Original Research: Closed access
“Visualization of microbes by 16S in situ hybridization in term and preterm placentae without intraamniotic infection.” Kjersti Aagaard et al. American Journal of Obstetrics & Gynecology. doi: 10.1016/j.ajog.2019.04.036
Abstract
Visualization of microbes by 16S in situ hybridization in term and preterm placentae without intraamniotic infection
Background
Histologic studies have reported bacteria in placental membranes and the basal plate decidua without associated inflammation, and metagenomic analyses have reported altered taxonomic profiles linked to spontaneous preterm birth. This study aimed to localize intact bacterial cells using molecular histology within placental microanatomy.
Objective
The study used a signal-amplified 16S in situ hybridization probe set for bacterial rRNA alongside Warthin–Starry and Gram stains and clinical culture methods.

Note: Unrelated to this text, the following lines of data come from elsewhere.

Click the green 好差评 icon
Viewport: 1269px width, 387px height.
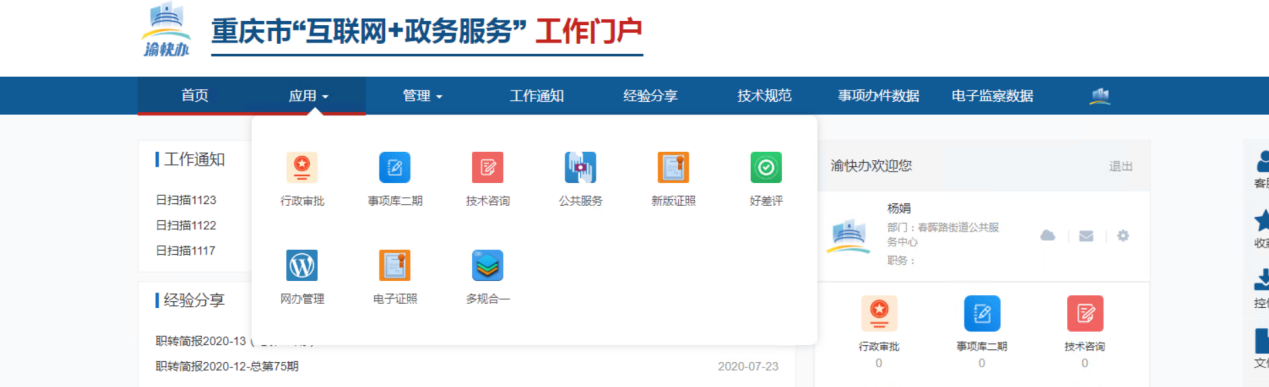pos(766,168)
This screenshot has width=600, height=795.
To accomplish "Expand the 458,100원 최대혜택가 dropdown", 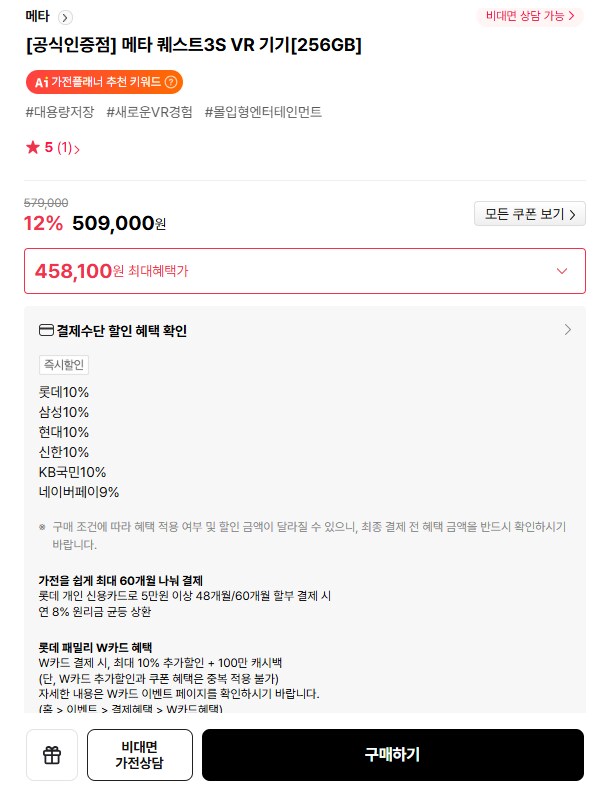I will (562, 271).
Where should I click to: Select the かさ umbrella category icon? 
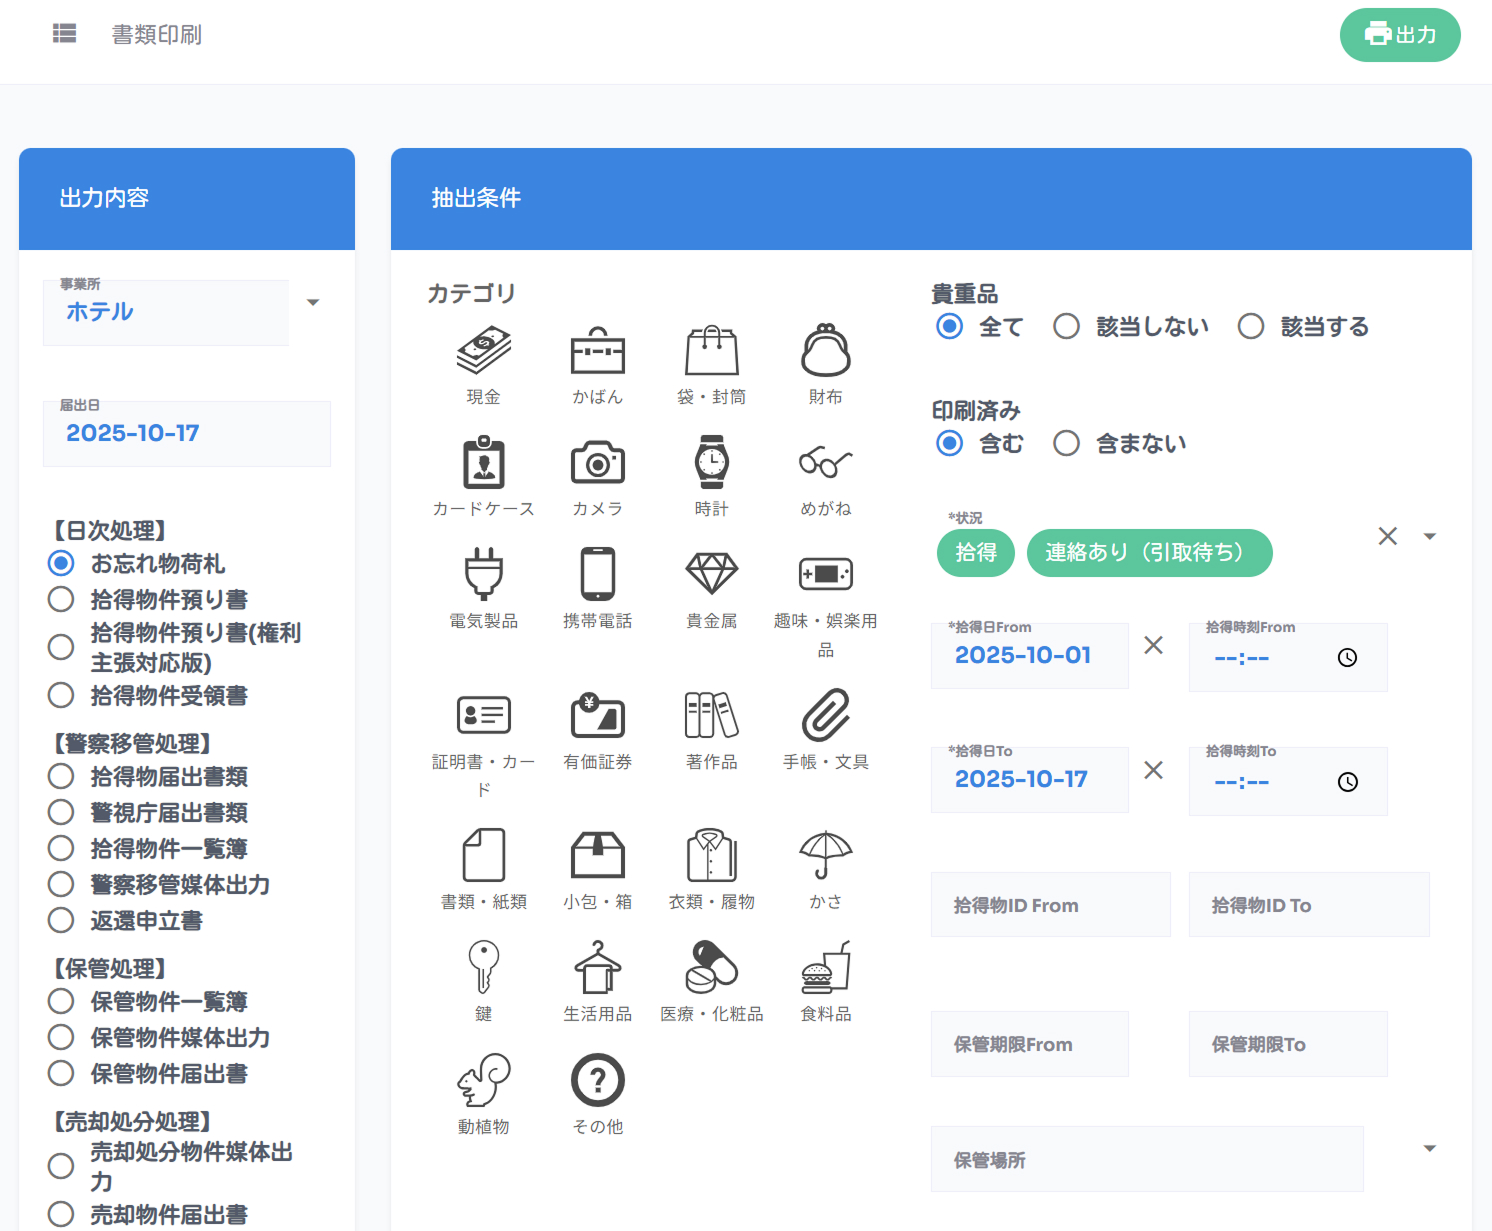pyautogui.click(x=825, y=856)
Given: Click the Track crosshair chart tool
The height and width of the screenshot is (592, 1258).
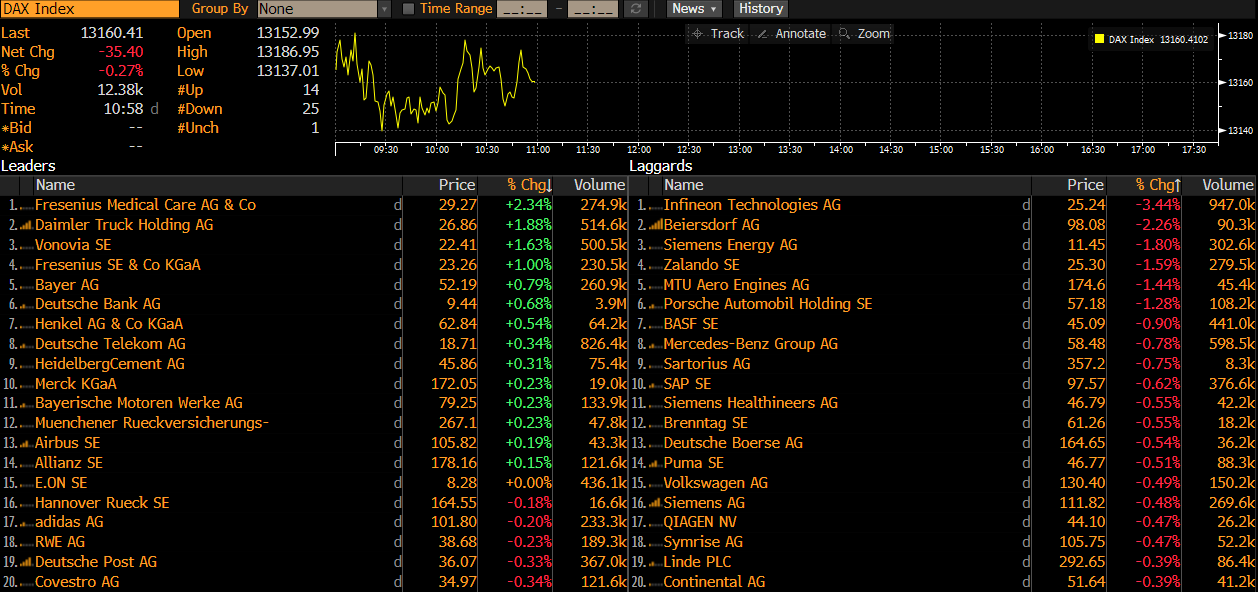Looking at the screenshot, I should click(x=717, y=33).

It also compared 16S sequencing profiles against germ-free mouse samples and extraction and amplicon contamination controls.
Study Design
Placentas were collected from 53 subjects: term labored (n = 4), term unlabored cesarean (n = 22), preterm vaginal (n = 18), and preterm cesarean (n = 8). One placenta with clinical chorioamnionitis served as a positive control. The preterm group included spontaneous preterm births with and without premature rupture of membranes, and medically indicated preterm births. In situ hybridization targeted conserved regions of the bacterial 16S ribosome with branched DNA probes to amplify signal. Extracted nucleic acids were sequenced (16S V4) with environmental and kit contaminant controls; a subset of term, unlabored cesarean samples also underwent clinical culture.
Results
Molecular in situ hybridization allowed visualization and localization of low-abundance microbes after systematic high-power scanning. Even without clinical or histologic chorioamnionitis in 52 of 53 subjects, 16S rRNA signal was observed in many spontaneous preterm placentas (13 of 16) and in term unlabored cesarean placentas (18 of 22), a difference that was not statistically significant. Signals localized mainly to the villous parenchyma and syncytiotrophoblast, and less often to the chorion and maternal intervillous space. Visualization occurred despite negative results by routine culture, hematoxylin–eosin, and Gram stains in most cases. Taxonomic analyses distinguished placental 16S profiles from negative and contamination controls, and contaminant-filtered data revealed distinct taxonomic compositions between term and preterm cohorts.
Conclusion
Intact placental microbes can be visualized as low-abundance, sparse populations within the placenta regardless of gestational age or delivery mode. Their taxonomic profiles differ from contamination controls, supporting previous metagenomic findings of low-biomass placental microbial communities.